Retype, without alteration, each line from the line containing "Click the red End meeting icon" to the final line of the records.

Stored data entries:
○ ○ ○ ○ ○ ○ ○

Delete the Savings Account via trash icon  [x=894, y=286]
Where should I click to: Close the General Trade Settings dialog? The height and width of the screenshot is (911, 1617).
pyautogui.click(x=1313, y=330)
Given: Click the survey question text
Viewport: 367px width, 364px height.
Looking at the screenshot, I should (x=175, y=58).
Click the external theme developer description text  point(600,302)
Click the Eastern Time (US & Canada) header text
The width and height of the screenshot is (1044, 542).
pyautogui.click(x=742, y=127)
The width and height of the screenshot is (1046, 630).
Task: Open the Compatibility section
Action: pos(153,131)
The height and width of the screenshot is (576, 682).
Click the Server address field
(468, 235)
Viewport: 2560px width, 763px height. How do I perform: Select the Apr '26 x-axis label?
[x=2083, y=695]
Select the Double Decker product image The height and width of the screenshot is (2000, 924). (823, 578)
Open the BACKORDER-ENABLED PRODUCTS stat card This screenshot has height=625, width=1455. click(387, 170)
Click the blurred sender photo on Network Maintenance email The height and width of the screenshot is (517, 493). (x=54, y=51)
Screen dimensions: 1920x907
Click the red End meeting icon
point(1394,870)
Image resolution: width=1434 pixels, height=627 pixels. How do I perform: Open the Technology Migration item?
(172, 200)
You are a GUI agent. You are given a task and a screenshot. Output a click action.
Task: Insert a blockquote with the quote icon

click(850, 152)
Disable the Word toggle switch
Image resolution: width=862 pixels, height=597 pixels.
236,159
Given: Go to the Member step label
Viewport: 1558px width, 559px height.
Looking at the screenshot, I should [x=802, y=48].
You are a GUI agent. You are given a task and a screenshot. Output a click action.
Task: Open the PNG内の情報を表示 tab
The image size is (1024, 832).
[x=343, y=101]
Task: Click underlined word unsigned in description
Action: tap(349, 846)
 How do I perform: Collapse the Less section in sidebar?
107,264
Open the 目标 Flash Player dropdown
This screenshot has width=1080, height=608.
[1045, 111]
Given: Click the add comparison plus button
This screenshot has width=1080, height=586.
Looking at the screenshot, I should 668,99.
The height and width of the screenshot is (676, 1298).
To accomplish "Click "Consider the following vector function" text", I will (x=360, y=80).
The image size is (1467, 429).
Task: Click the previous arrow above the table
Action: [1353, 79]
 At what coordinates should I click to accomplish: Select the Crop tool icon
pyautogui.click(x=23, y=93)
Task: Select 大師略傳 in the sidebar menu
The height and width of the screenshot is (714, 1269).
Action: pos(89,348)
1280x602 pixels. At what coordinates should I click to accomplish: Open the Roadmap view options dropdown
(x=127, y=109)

○ ○ ○ ○ ○ ○ ○

### Written response
Click the red End meeting icon
point(1394,870)
Image resolution: width=1434 pixels, height=627 pixels. How do I perform: Open the Technology Migration item?
(172, 200)
You are a GUI agent. You are given a task and a screenshot. Output a click action.
Task: Insert a blockquote with the quote icon

click(850, 152)
Disable the Word toggle switch
Image resolution: width=862 pixels, height=597 pixels.
236,159
Given: Go to the Member step label
Viewport: 1558px width, 559px height.
Looking at the screenshot, I should [x=802, y=48].
You are a GUI agent. You are given a task and a screenshot. Output a click action.
Task: Open the PNG内の情報を表示 tab
The image size is (1024, 832).
[x=343, y=101]
Task: Click underlined word unsigned in description
Action: tap(349, 846)
 How do I perform: Collapse the Less section in sidebar?
107,264
Open the 目标 Flash Player dropdown
This screenshot has width=1080, height=608.
[1045, 111]
Given: Click the add comparison plus button
This screenshot has width=1080, height=586.
Looking at the screenshot, I should 668,99.
The height and width of the screenshot is (676, 1298).
To accomplish "Click "Consider the following vector function" text", I will (x=360, y=80).
The image size is (1467, 429).
Task: Click the previous arrow above the table
Action: [1353, 79]
 At what coordinates should I click to accomplish: Select the Crop tool icon
pyautogui.click(x=23, y=93)
Task: Select 大師略傳 in the sidebar menu
The height and width of the screenshot is (714, 1269).
Action: pos(89,348)
1280x602 pixels. At what coordinates should I click to accomplish: Open the Roadmap view options dropdown
(x=127, y=109)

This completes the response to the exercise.